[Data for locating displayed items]
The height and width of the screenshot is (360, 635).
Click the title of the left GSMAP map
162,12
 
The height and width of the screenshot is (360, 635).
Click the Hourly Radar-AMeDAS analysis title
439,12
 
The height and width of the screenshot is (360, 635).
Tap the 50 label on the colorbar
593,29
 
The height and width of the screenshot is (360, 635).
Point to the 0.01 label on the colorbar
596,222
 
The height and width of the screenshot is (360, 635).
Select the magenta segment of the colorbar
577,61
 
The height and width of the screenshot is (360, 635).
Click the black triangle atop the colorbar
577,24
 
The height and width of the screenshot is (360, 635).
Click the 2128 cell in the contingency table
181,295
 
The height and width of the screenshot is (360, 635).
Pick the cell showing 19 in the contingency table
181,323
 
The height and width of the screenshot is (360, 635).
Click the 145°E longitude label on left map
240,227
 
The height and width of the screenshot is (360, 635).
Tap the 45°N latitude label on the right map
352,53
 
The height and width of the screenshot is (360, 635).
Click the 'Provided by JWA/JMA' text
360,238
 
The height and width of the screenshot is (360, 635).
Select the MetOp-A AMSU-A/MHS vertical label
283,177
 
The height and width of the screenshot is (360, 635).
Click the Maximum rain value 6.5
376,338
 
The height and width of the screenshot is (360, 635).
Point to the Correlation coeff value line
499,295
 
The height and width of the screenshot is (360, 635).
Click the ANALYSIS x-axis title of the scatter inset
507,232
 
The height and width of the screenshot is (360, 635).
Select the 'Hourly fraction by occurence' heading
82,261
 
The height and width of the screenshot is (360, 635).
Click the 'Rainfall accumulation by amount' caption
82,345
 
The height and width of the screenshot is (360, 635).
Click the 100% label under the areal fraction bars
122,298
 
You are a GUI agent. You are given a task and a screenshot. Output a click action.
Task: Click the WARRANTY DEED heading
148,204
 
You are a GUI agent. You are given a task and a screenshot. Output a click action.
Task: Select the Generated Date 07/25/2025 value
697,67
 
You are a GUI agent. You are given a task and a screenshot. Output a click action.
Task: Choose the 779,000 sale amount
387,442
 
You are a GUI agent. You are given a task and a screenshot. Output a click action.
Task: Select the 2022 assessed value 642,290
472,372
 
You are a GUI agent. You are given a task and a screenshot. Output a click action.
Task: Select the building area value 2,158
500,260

▸ **Short task**
Locate each line in the data above that contains the string "cell", and copy those lines out. Treat uppercase and lowercase letters as different.

▸ **Reply**
Click the 2128 cell in the contingency table
Pick the cell showing 19 in the contingency table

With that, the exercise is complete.